▶ **WHAT IS NEEDED**:
Output the data in full. Keep every entry exactly as written.

[Start of section]

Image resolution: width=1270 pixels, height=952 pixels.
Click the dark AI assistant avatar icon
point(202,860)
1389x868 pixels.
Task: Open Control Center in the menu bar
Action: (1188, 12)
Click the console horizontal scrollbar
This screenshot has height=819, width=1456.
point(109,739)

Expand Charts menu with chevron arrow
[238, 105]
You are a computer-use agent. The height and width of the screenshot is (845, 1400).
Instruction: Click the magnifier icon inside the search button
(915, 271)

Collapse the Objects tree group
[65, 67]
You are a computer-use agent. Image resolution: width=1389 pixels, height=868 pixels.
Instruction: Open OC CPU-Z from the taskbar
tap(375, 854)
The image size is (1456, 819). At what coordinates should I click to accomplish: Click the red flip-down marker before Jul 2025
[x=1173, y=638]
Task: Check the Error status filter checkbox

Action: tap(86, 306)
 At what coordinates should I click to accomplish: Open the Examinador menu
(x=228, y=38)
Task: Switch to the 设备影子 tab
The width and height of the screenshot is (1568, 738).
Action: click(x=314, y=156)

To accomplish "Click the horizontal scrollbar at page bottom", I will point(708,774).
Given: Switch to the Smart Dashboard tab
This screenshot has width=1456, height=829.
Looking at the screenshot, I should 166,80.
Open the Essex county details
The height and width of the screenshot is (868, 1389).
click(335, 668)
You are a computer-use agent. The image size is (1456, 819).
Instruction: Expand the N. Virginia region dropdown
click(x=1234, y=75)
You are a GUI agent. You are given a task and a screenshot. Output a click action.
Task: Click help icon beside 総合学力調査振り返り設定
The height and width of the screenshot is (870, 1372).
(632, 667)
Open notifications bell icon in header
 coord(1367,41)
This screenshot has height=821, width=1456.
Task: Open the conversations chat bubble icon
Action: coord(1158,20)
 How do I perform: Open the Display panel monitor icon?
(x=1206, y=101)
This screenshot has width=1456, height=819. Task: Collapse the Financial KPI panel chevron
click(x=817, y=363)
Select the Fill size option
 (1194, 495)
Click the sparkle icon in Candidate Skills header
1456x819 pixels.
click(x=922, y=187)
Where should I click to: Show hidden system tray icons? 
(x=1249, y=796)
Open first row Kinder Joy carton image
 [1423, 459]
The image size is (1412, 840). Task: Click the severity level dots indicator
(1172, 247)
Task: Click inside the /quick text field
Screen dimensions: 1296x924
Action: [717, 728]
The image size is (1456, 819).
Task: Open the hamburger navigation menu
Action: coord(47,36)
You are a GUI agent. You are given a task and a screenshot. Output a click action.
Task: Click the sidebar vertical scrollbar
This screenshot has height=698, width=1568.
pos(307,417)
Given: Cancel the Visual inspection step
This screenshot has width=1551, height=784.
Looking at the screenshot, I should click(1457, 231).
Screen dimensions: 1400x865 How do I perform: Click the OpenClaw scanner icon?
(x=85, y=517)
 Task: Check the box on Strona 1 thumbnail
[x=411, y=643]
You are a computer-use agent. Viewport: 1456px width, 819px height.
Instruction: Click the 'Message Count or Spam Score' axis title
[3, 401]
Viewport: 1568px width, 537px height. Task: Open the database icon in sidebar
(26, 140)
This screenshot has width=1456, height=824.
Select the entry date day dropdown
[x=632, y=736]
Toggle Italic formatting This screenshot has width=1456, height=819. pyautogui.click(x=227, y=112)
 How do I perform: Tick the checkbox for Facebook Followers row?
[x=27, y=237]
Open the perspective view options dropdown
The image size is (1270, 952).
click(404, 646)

[End of section]

▶ **RESULT BELOW**:
Image resolution: width=1270 pixels, height=952 pixels.
Click the dark AI assistant avatar icon
point(202,860)
1389x868 pixels.
Task: Open Control Center in the menu bar
Action: (1188, 12)
Click the console horizontal scrollbar
This screenshot has height=819, width=1456.
point(109,739)

Expand Charts menu with chevron arrow
[238, 105]
You are a computer-use agent. The height and width of the screenshot is (845, 1400).
Instruction: Click the magnifier icon inside the search button
(915, 271)

Collapse the Objects tree group
[65, 67]
You are a computer-use agent. Image resolution: width=1389 pixels, height=868 pixels.
Instruction: Open OC CPU-Z from the taskbar
tap(375, 854)
The image size is (1456, 819). At what coordinates should I click to accomplish: Click the red flip-down marker before Jul 2025
[x=1173, y=638]
Task: Check the Error status filter checkbox

Action: tap(86, 306)
 At what coordinates should I click to accomplish: Open the Examinador menu
(x=228, y=38)
Task: Switch to the 设备影子 tab
The width and height of the screenshot is (1568, 738).
Action: click(x=314, y=156)

To accomplish "Click the horizontal scrollbar at page bottom", I will point(708,774).
Given: Switch to the Smart Dashboard tab
This screenshot has width=1456, height=829.
Looking at the screenshot, I should 166,80.
Open the Essex county details
The height and width of the screenshot is (868, 1389).
click(335, 668)
You are a computer-use agent. The image size is (1456, 819).
Instruction: Expand the N. Virginia region dropdown
click(x=1234, y=75)
You are a GUI agent. You are given a task and a screenshot. Output a click action.
Task: Click help icon beside 総合学力調査振り返り設定
The height and width of the screenshot is (870, 1372).
(632, 667)
Open notifications bell icon in header
 coord(1367,41)
This screenshot has height=821, width=1456.
Task: Open the conversations chat bubble icon
Action: coord(1158,20)
 How do I perform: Open the Display panel monitor icon?
(x=1206, y=101)
This screenshot has width=1456, height=819. Task: Collapse the Financial KPI panel chevron
click(x=817, y=363)
Select the Fill size option
 (1194, 495)
Click the sparkle icon in Candidate Skills header
1456x819 pixels.
click(x=922, y=187)
Where should I click to: Show hidden system tray icons? 
(x=1249, y=796)
Open first row Kinder Joy carton image
 [1423, 459]
The image size is (1412, 840). Task: Click the severity level dots indicator
(1172, 247)
Task: Click inside the /quick text field
Screen dimensions: 1296x924
Action: [717, 728]
The image size is (1456, 819).
Task: Open the hamburger navigation menu
Action: coord(47,36)
You are a GUI agent. You are given a task and a screenshot. Output a click action.
Task: Click the sidebar vertical scrollbar
This screenshot has height=698, width=1568.
pos(307,417)
Given: Cancel the Visual inspection step
This screenshot has width=1551, height=784.
Looking at the screenshot, I should click(1457, 231).
Screen dimensions: 1400x865 How do I perform: Click the OpenClaw scanner icon?
(x=85, y=517)
 Task: Check the box on Strona 1 thumbnail
[x=411, y=643]
You are a computer-use agent. Viewport: 1456px width, 819px height.
Instruction: Click the 'Message Count or Spam Score' axis title
[3, 401]
Viewport: 1568px width, 537px height. Task: Open the database icon in sidebar
(26, 140)
This screenshot has width=1456, height=824.
Select the entry date day dropdown
[x=632, y=736]
Toggle Italic formatting This screenshot has width=1456, height=819. pyautogui.click(x=227, y=112)
 How do I perform: Tick the checkbox for Facebook Followers row?
[x=27, y=237]
Open the perspective view options dropdown
The image size is (1270, 952).
click(404, 646)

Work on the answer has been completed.